Localization and classification of abnormalities on chest X-ray images using a Mamba-YOLOvX model

Chest X-rays (CXR) are critical diagnostic tools for detecting thoracic abnormalities. However, challenges such as overlapping anatomical structures, class imbalance, and dataset heterogeneity hinder accurate interpretation and limit model generalizability. To address these issues, a Mamba-YOLOvX model is presented in this study. It was aimed to integrate global and local lesion information to improve the detection and localization of thoracic abnormalities. The model incorporates novel architectural improvements, including combined spatial and channel attention mechanisms and selective scanning blocks, to capture fine-grained features and enhance multi-scale detection.

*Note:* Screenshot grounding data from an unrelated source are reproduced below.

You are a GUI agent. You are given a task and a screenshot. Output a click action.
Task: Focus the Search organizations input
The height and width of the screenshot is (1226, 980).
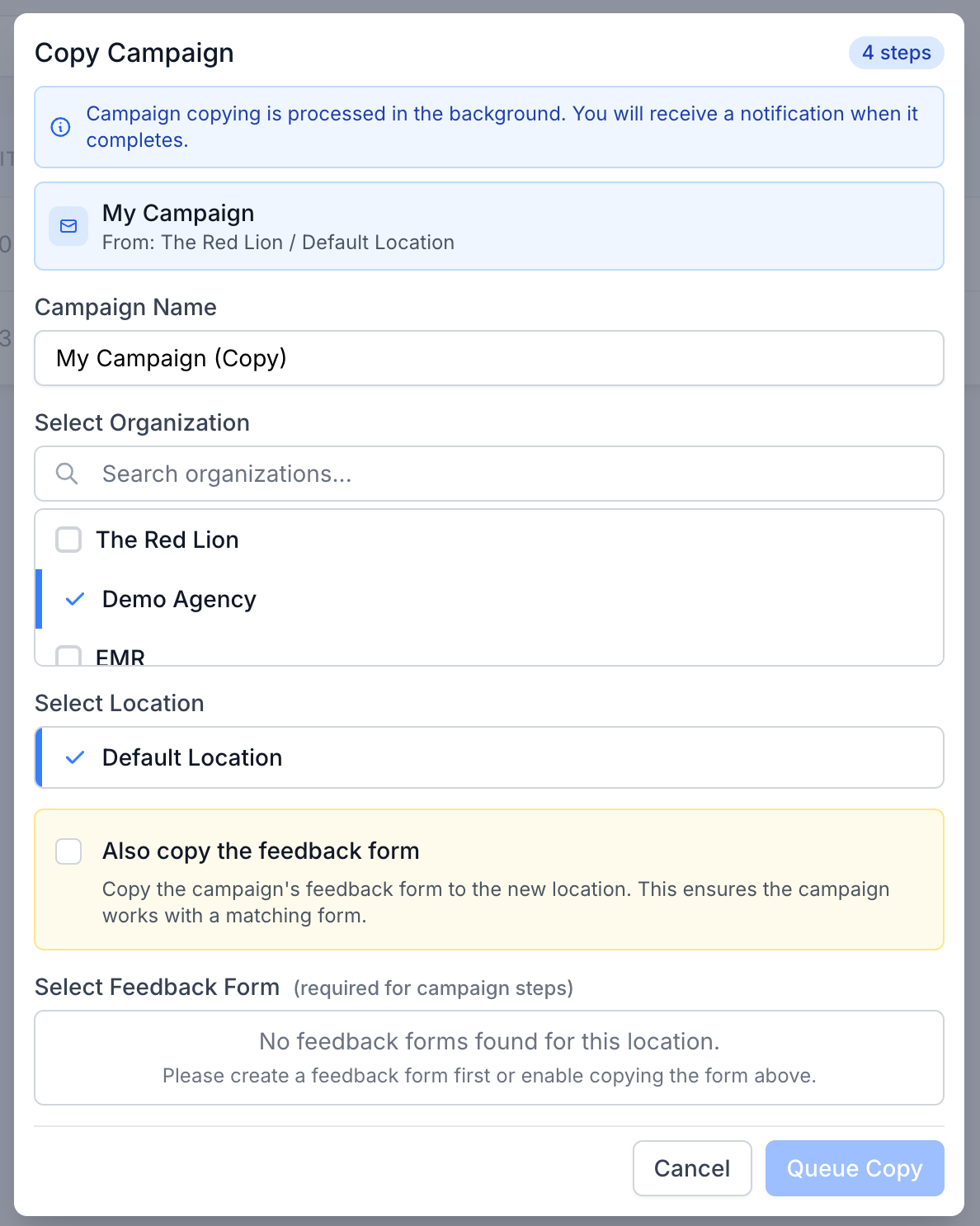[511, 474]
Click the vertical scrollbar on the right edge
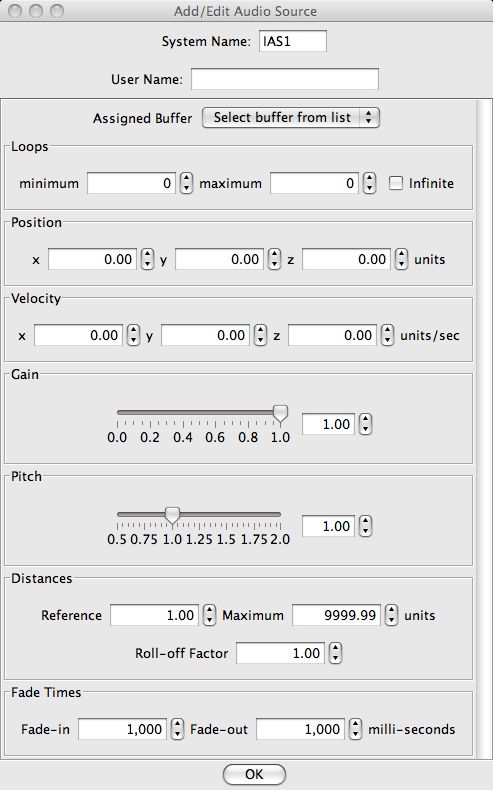The width and height of the screenshot is (493, 790). tap(484, 428)
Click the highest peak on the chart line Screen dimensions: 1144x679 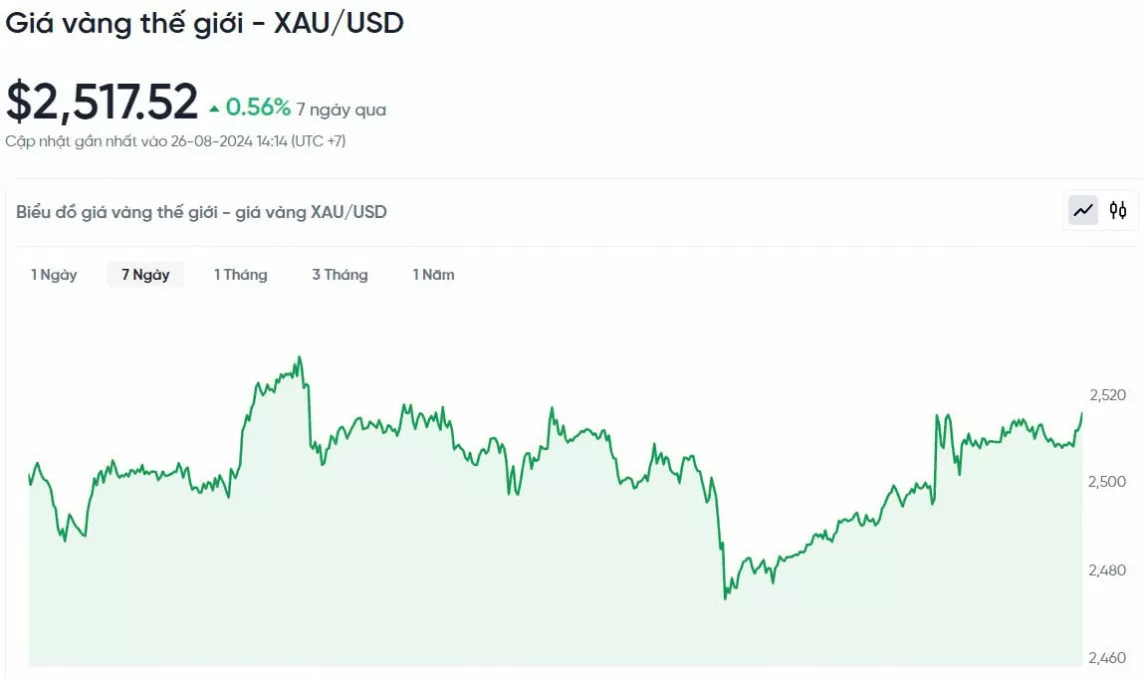(299, 357)
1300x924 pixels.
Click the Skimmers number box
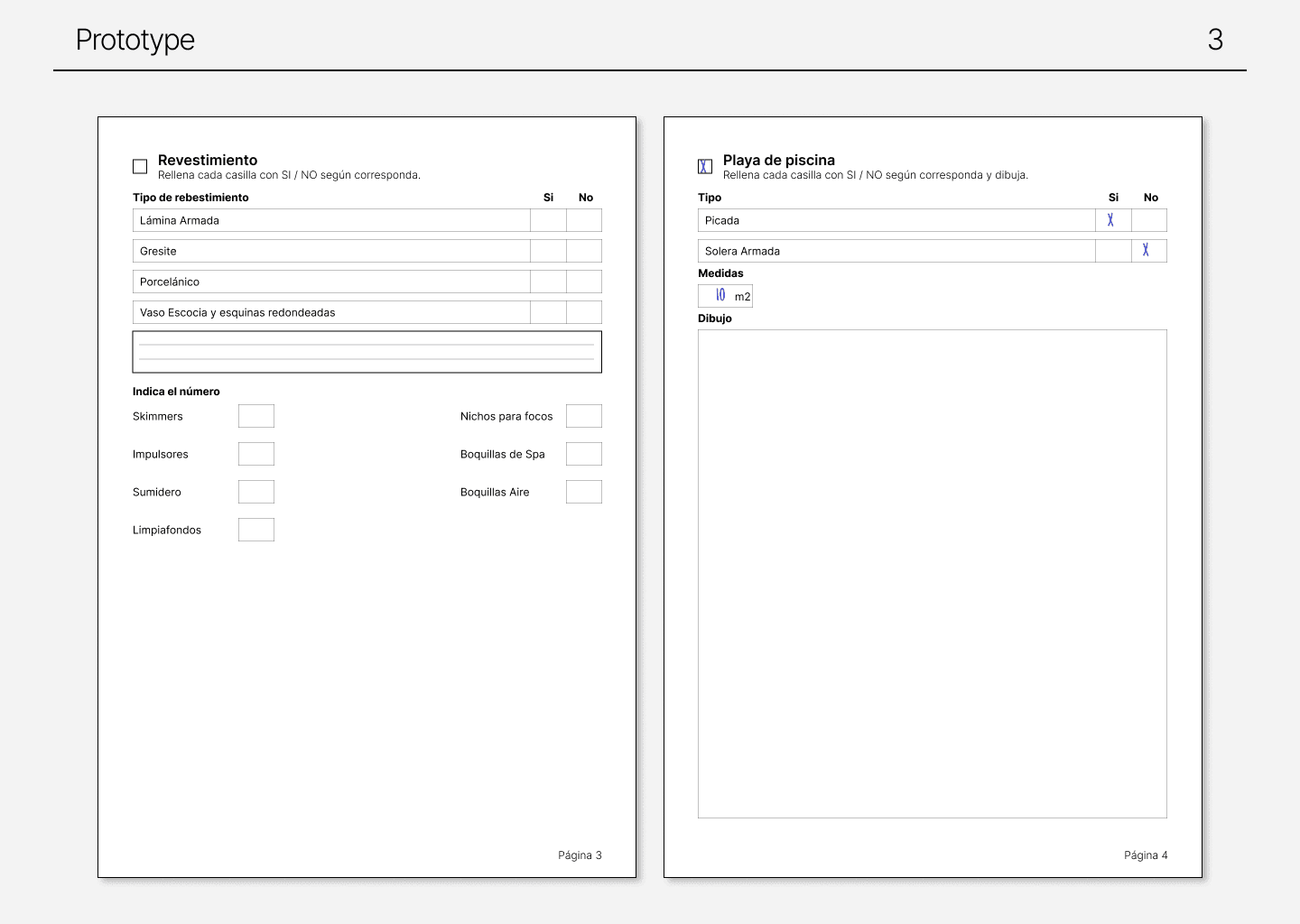255,416
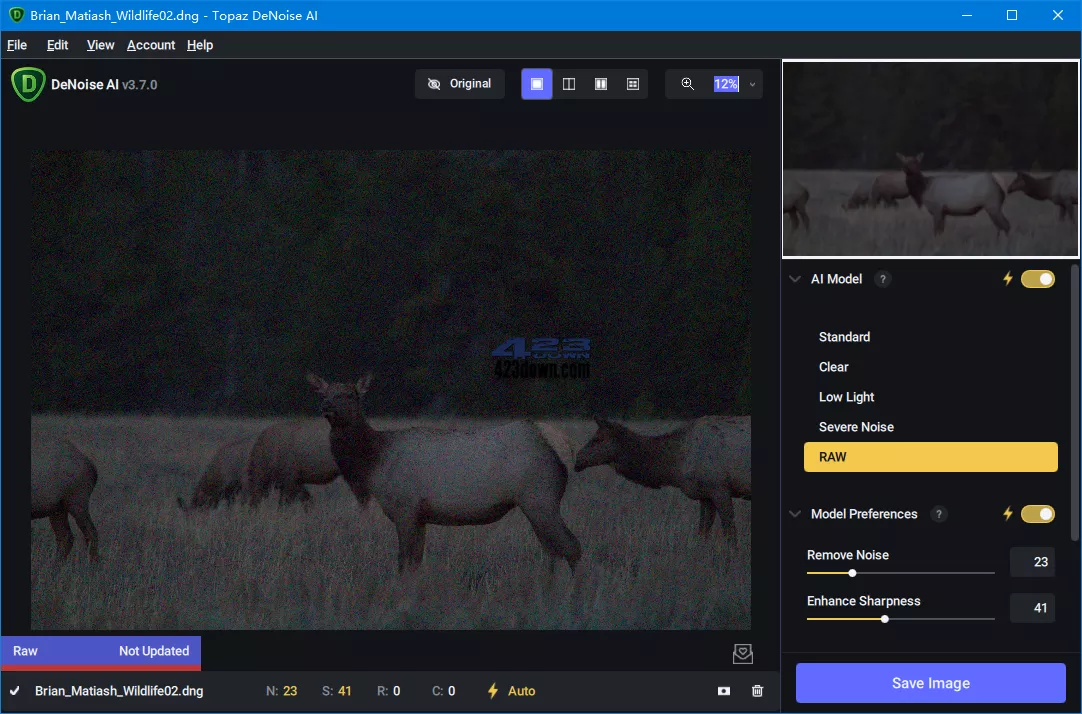Toggle the AI Model auto switch

(x=1039, y=279)
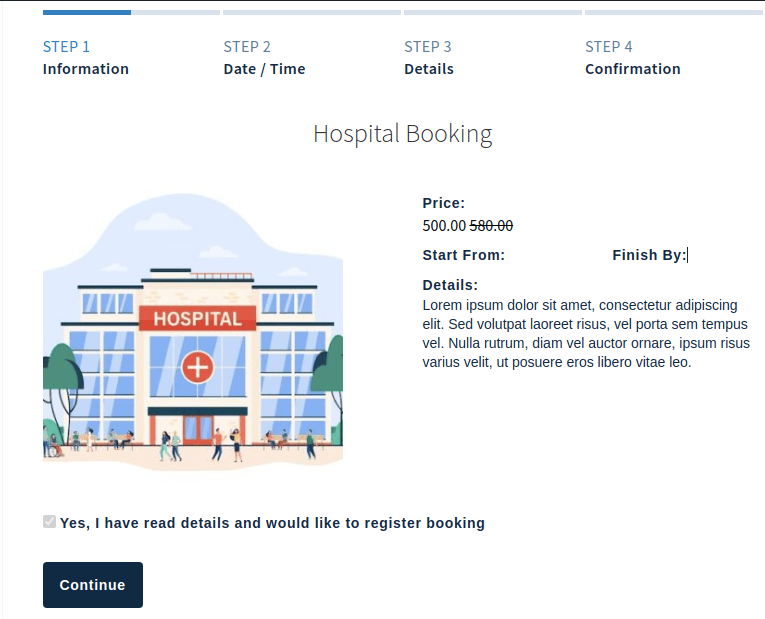
Task: Click the Finish By label
Action: pyautogui.click(x=648, y=255)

In addition, a projection-based data augmentation strategy, leveraging rib segmentation and keypoint alignment was developed to improve the anatomical consistency and the intensity normalization across datasets. Extensive experiments were conducted on three large-scale datasets (VinDr-CXR, ChestX-ray8, and CXR-AL14), achieving state-of-the-art performance in detecting abnormalities of varying sizes. The proposed method reached an average precision at 50 % intersection over union of 0.366, 0.153, and 0.615 on the VinDr-CXR, ChestX-ray8, and CXR-AL14 datasets, respectively. Results demonstrated significant improvements in precision, recall, and mean average precision, particularly for small lesions. Cross-dataset validation confirmed the model’s robustness and generalizability. This study highlights the potential of integrating advanced deep learning techniques with domain-specific augmentations to enhance clinical decision support systems for thoracic disease detection. By addressing critical challenges such as class imbalance, annotation inconsistencies, and scale variations, the enhanced Mamba-YOLOvX model is shown as a scalable, accurate, and generalizable solution for automated CXR analysis.